Telefonie

In een telefoontoestel word het geluid (bestaande uit luchttrillingen) omgezet met behulp van een microfoon in een elektrisch signaal. Dit elektrische signaal word door kabels of radioverbinding naar een telefooncentrale gestuurd. Vanuit deze telefooncentrale word weer verbinding met een ander telefoon toestel gemaakt.

Tegenwoordig heeft bijna iedereen wel een mobiele telefoon waarmee je zonder enige problemen de hele wereld over kan bellen. Vroeger was dit zeker niet het geval. In 1915 waren er in Nederland 75000 abonnees op het telefoonnet aangesloten. Voor elke telefoonaansluiting moest een apart kabelpaar worden aangelegd naar de centrale, je kan je voorstellen dat dit heel veel werk was. Verbinding krijgen tussen twee telefoons ging ook nog niet automatisch, er werd naar een telefooncentrale gebeld, waar een telefonist(e) zelf met de hand de verbinding moest activeren. Dit gebeurde op sommige plaatsen tot de jaren vijftig.

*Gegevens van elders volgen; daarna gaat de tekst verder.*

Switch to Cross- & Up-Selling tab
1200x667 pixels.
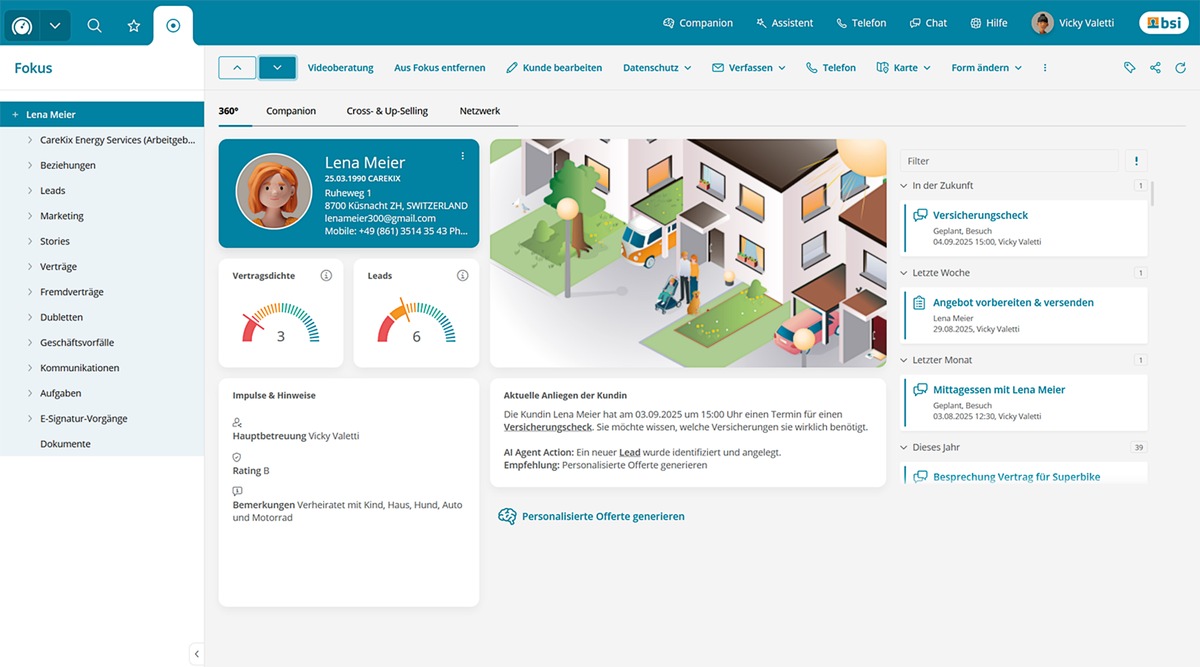pyautogui.click(x=387, y=111)
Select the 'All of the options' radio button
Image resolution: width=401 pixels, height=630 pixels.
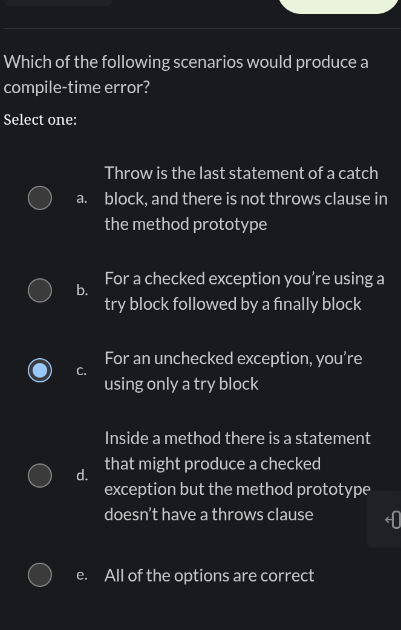click(40, 575)
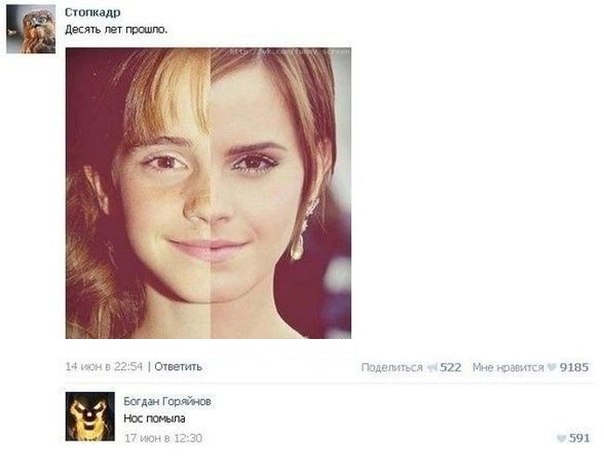Click the Ответить reply link

pos(178,367)
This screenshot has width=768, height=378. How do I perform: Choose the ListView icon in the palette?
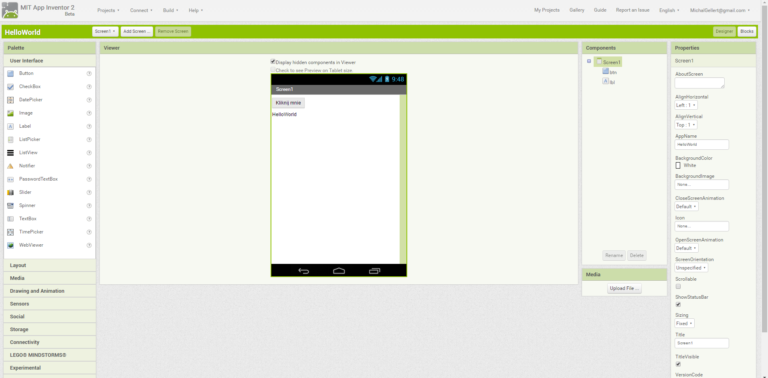[10, 153]

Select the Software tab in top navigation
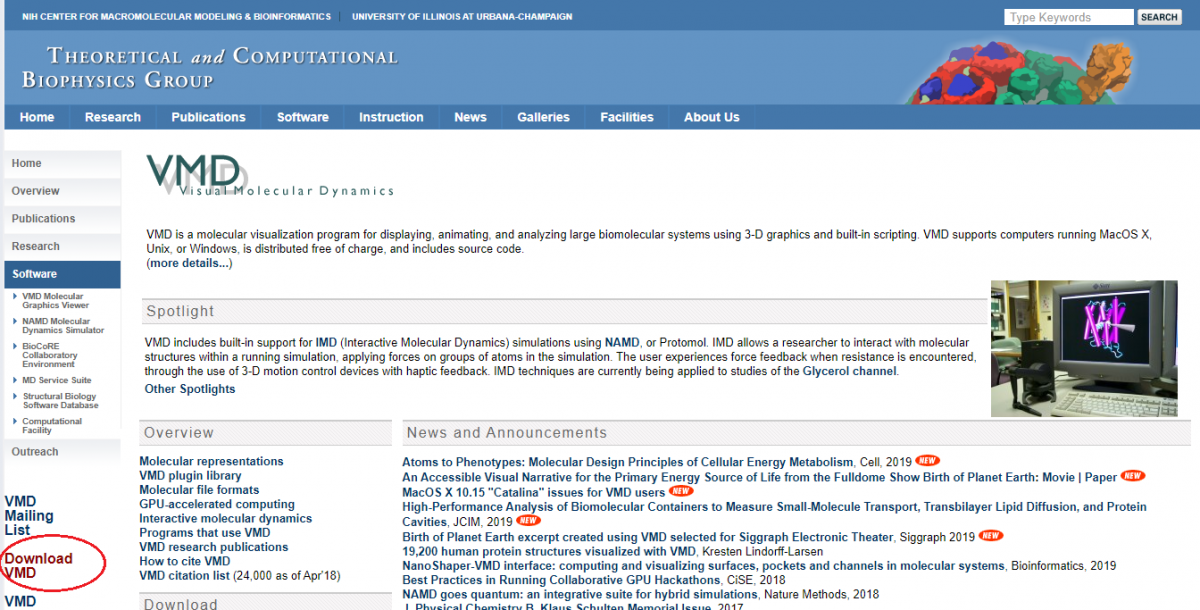tap(302, 117)
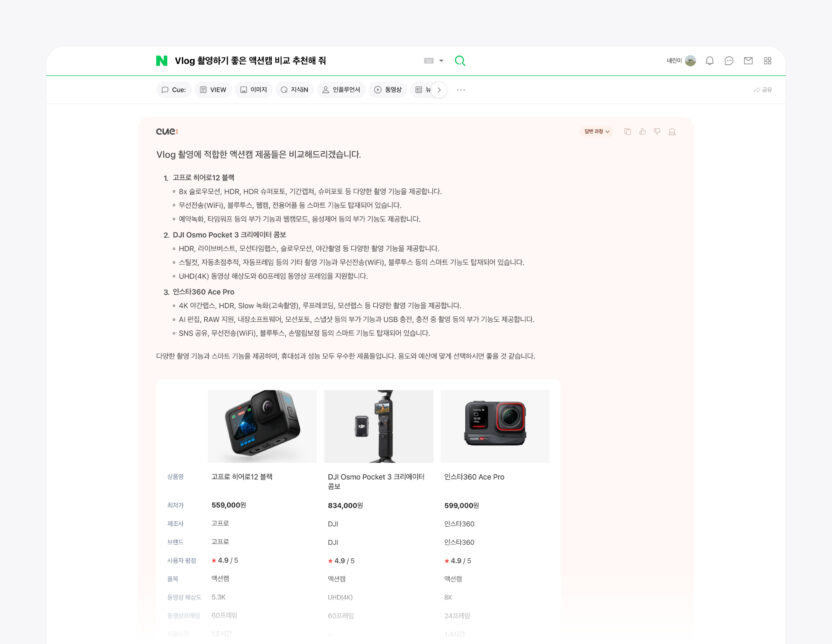
Task: Give the answer a thumbs down
Action: coord(657,132)
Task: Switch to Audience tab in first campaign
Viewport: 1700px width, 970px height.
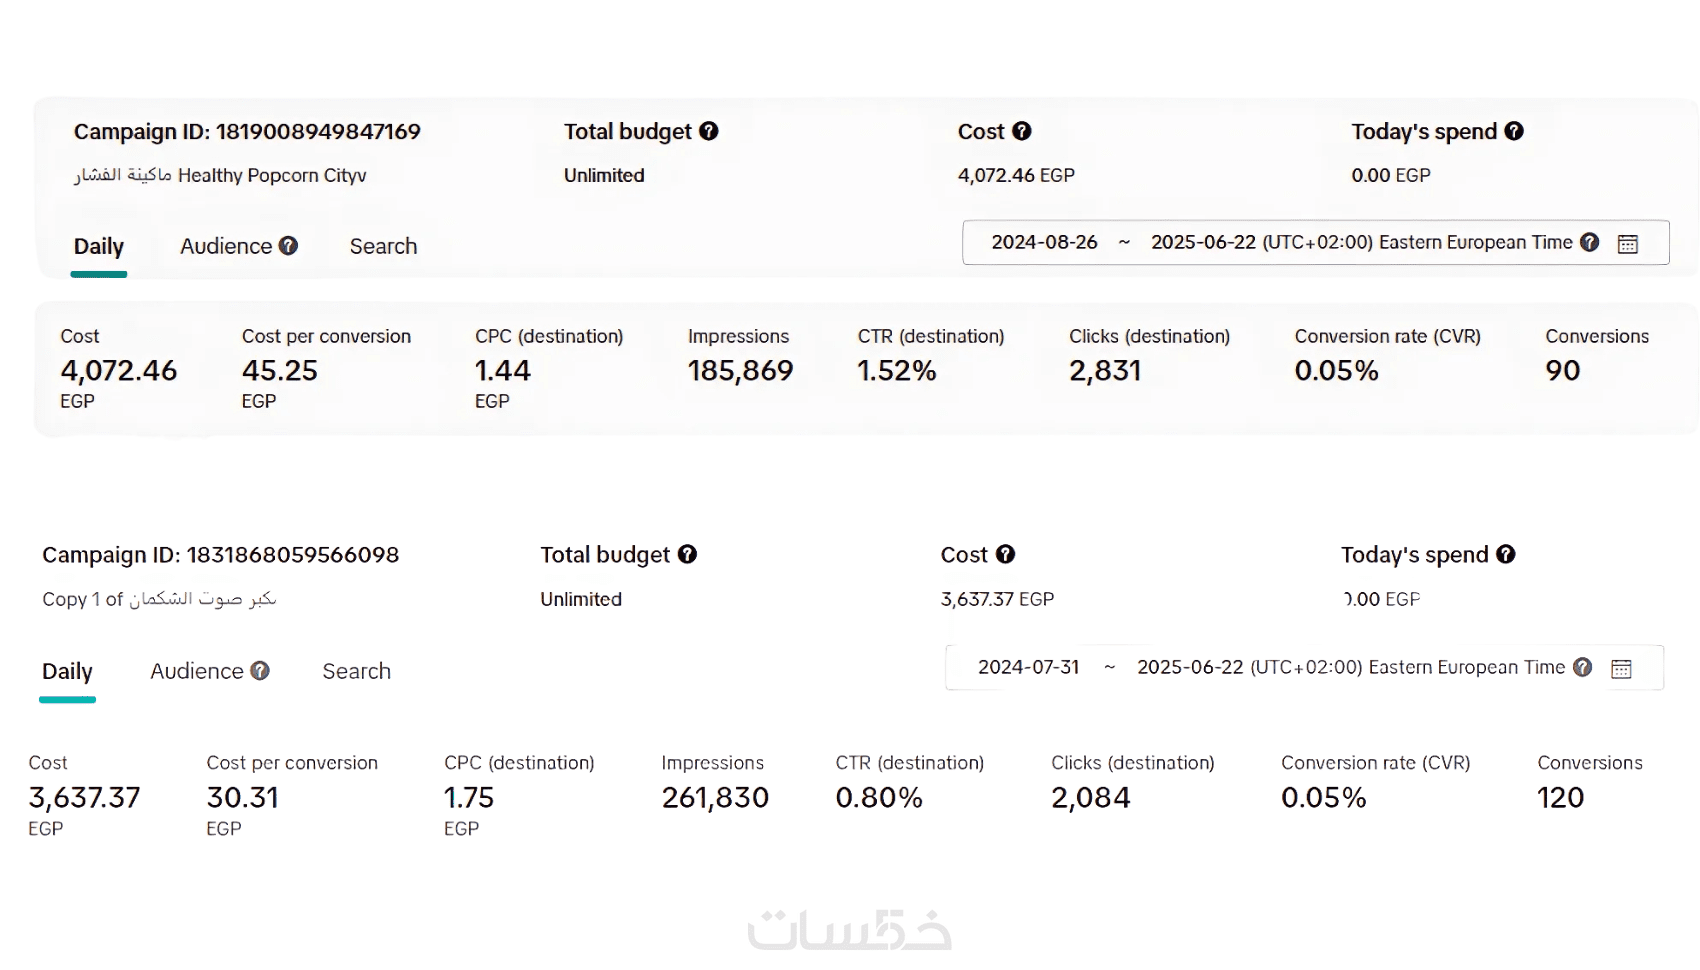Action: [x=226, y=247]

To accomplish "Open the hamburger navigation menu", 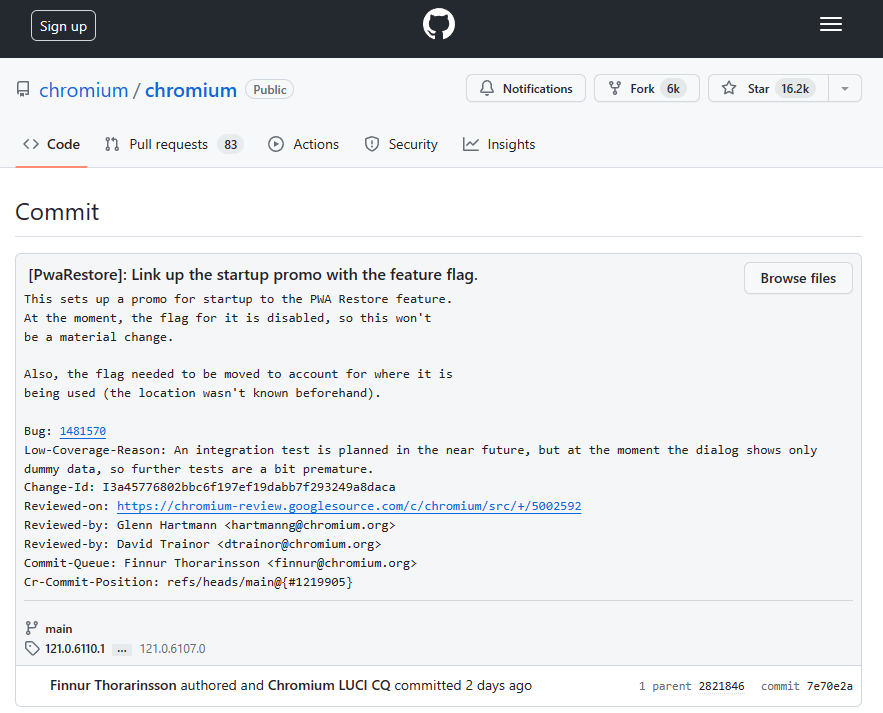I will coord(831,25).
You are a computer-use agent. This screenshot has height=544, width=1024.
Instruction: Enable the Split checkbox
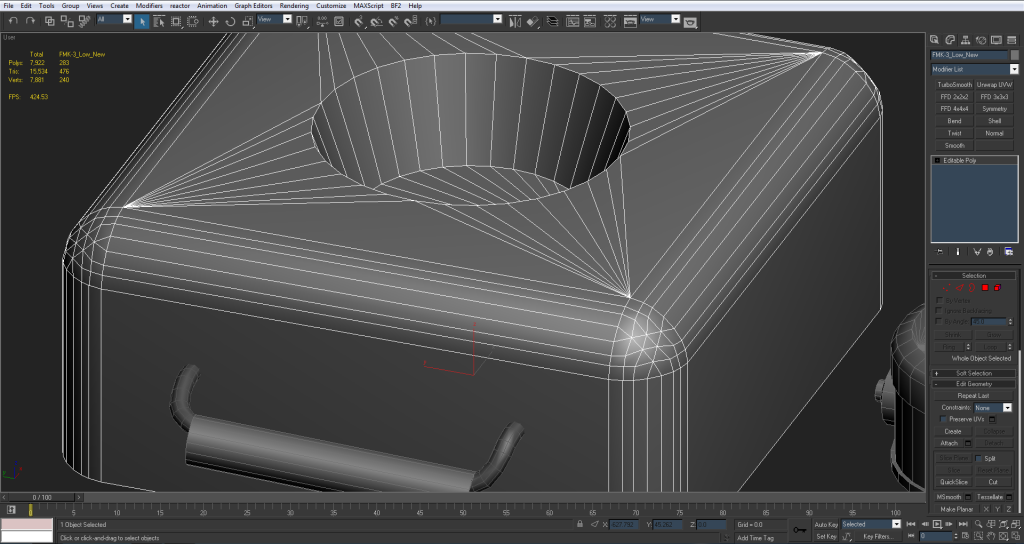click(977, 458)
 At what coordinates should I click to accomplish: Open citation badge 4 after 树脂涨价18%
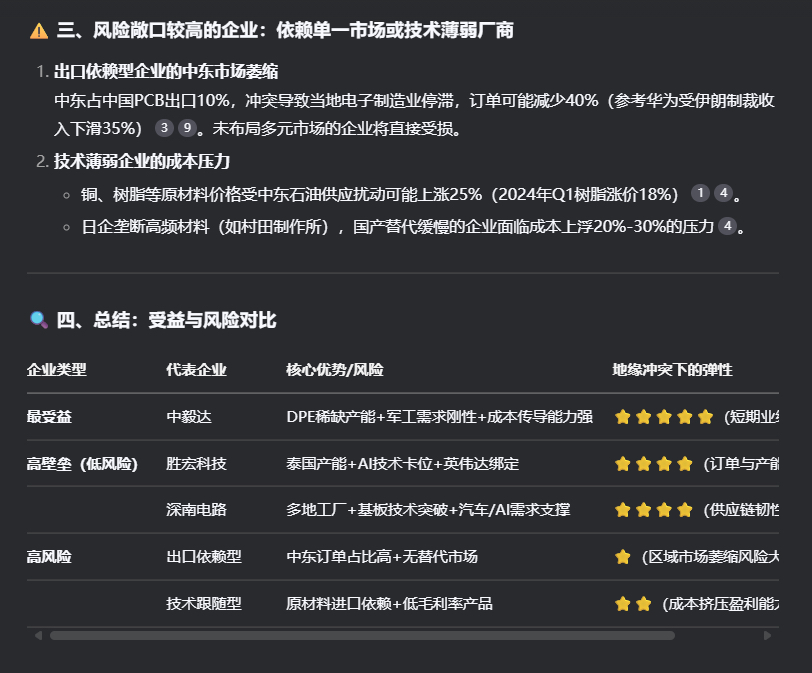[723, 193]
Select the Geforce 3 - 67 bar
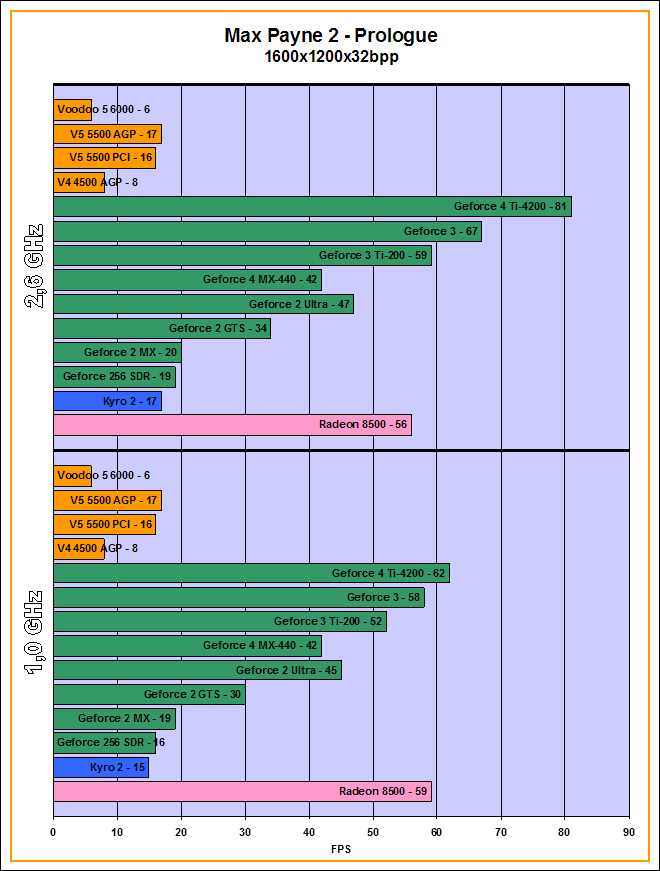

Hierna kwamen pas de automatische telefooncentrales: de beller roept de verbinding op met een kiesschijf die stroomimpulsen naar de kiezer in de centrale stuurt. In Nederland werd de eerste automatische centrale in 1925 in Haarlem geopend, pas in 1962 waren alle telefooncentrales in Nederland geautomatiseerd. Nederland was hiermee het tweede land dat volledig geautomatiseerd was op het gebied van telefonie.